Similarity Measures on Preference Structures, Part II: Utility Functions


Vu Ha
Department of EE&CS
University of Wisconsin-Milwaukee
PO Box 784
Milwaukee, WI 53211
vu@cs.uwm.edu
Peter Haddawy
CSIM Program
School of Advanced Technologies
Asian Institute of Technology
Bangkok, Thailand
haddawy@cs.ait.ac.th
John Miyamotoz
Department of Psychology
University of Washington
Box 351525
Seattle, WA 98195
jmiyamot@u.washington.edu

Abstract

In previous work [8] we presented a case-based approach to eliciting and reasoning with preferences. A key issue in this approach is the definition of similarity between user preferences. We introduced the probabilistic distance as a measure of similarity on user preferences, and provided an algorithm to compute the distance between two partially specified value functions.
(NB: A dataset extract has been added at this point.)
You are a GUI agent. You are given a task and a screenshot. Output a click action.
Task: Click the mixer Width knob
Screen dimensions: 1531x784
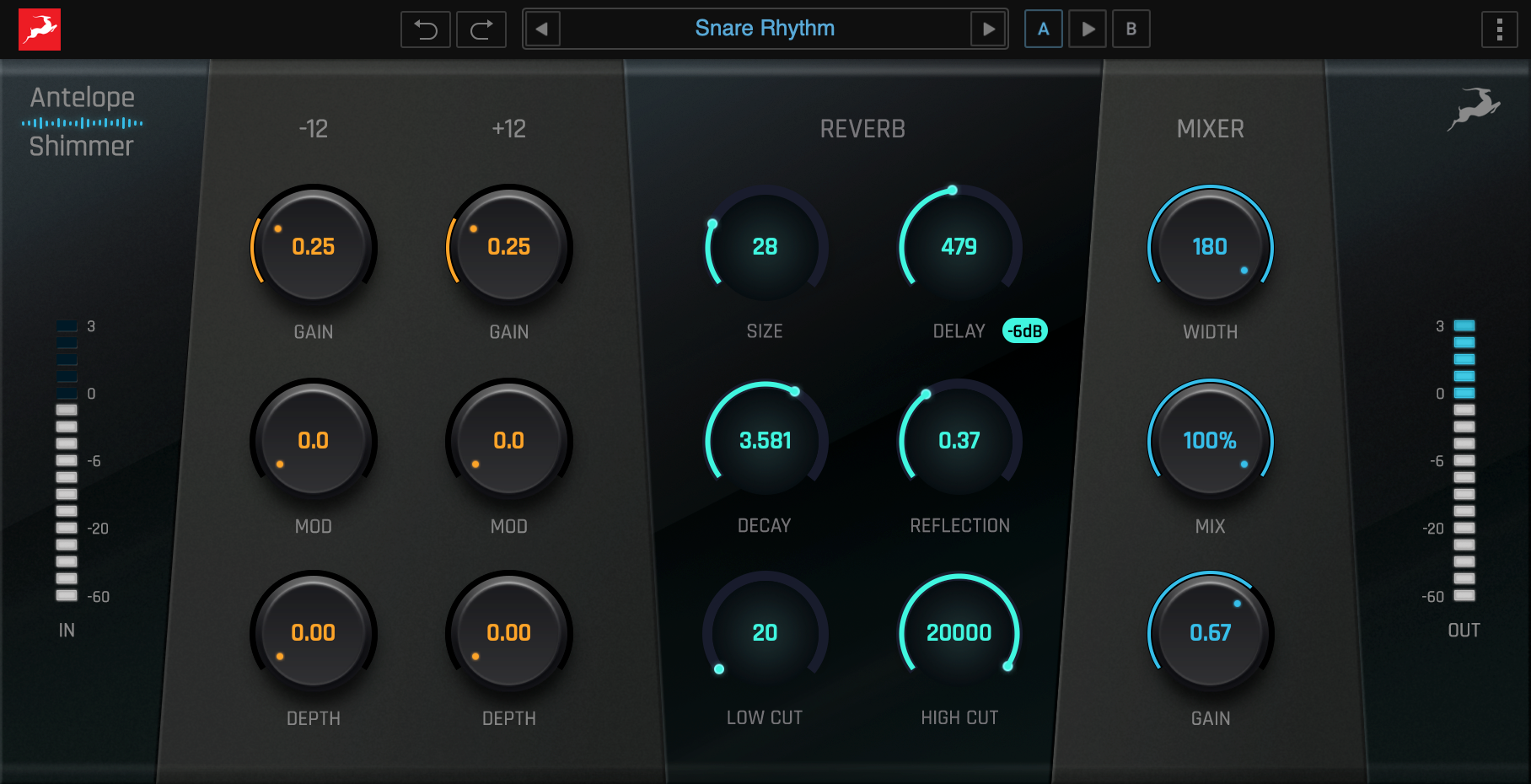pyautogui.click(x=1210, y=247)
This is for the case of decision making under certainty. In this paper we address the more challenging issue of computing the probabilistic distance in the case of decision making under uncertainty. We present algorithms to compute the probabilistic distance between two completely or partially specified utility functions. We demonstrate the use of this algorithm with a medical data set of partially specified patient preferences, where none of the other existing distance measures appear definable. Using this data set, we also demonstrate that the case-based approach to preference elicitation is applicable in domains with uncertainty.